- WHAT IS REQUIRED -
Once the line with "The height and width of the screenshot is (838, 1456)." is found in the entries below, repeat that line and every one after it exactly, ending at the last.

- Dataset entries -
------------------------------------------------

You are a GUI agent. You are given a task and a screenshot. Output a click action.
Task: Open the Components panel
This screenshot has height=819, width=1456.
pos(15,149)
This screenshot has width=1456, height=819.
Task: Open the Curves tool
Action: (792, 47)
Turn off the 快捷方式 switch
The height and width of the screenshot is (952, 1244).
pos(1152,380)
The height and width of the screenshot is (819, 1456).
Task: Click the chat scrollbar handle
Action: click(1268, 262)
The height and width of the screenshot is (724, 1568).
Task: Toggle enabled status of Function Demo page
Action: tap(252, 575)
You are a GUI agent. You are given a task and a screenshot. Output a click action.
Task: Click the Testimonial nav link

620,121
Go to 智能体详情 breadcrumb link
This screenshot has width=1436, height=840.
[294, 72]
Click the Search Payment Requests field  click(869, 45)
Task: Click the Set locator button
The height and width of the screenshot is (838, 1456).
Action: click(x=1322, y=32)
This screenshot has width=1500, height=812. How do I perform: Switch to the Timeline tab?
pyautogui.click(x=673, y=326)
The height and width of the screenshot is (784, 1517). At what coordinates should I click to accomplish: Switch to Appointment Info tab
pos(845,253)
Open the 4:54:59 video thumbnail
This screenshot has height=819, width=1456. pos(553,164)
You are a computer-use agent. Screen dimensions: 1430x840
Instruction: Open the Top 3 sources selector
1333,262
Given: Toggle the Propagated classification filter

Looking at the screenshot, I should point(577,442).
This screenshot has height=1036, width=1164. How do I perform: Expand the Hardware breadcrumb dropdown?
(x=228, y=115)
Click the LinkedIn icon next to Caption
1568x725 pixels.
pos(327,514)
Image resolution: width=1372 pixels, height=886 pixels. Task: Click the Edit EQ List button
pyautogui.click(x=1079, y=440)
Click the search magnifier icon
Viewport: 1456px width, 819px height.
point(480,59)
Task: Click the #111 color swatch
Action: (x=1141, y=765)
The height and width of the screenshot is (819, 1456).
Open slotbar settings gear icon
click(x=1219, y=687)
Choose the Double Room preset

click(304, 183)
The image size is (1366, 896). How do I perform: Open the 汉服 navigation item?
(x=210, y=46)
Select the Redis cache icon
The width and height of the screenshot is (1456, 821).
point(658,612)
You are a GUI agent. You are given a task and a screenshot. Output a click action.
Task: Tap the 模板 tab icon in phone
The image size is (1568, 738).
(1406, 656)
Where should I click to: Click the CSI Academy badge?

------------------------------------------------

- REPLY TO THE EXERCISE -
The height and width of the screenshot is (838, 1456).
Action: click(x=1322, y=32)
This screenshot has width=1500, height=812. How do I perform: Switch to the Timeline tab?
pyautogui.click(x=673, y=326)
The height and width of the screenshot is (784, 1517). At what coordinates should I click to accomplish: Switch to Appointment Info tab
pos(845,253)
Open the 4:54:59 video thumbnail
This screenshot has height=819, width=1456. pos(553,164)
You are a computer-use agent. Screen dimensions: 1430x840
Instruction: Open the Top 3 sources selector
1333,262
Given: Toggle the Propagated classification filter

Looking at the screenshot, I should point(577,442).
This screenshot has height=1036, width=1164. How do I perform: Expand the Hardware breadcrumb dropdown?
(x=228, y=115)
Click the LinkedIn icon next to Caption
1568x725 pixels.
pos(327,514)
Image resolution: width=1372 pixels, height=886 pixels. Task: Click the Edit EQ List button
pyautogui.click(x=1079, y=440)
Click the search magnifier icon
Viewport: 1456px width, 819px height.
point(480,59)
Task: Click the #111 color swatch
Action: (x=1141, y=765)
The height and width of the screenshot is (819, 1456).
Open slotbar settings gear icon
click(x=1219, y=687)
Choose the Double Room preset

click(304, 183)
The image size is (1366, 896). How do I perform: Open the 汉服 navigation item?
(x=210, y=46)
Select the Redis cache icon
The width and height of the screenshot is (1456, 821).
point(658,612)
You are a GUI agent. You are given a task and a screenshot. Output a click action.
Task: Tap the 模板 tab icon in phone
The image size is (1568, 738).
(1406, 656)
Where should I click to: Click the CSI Academy badge?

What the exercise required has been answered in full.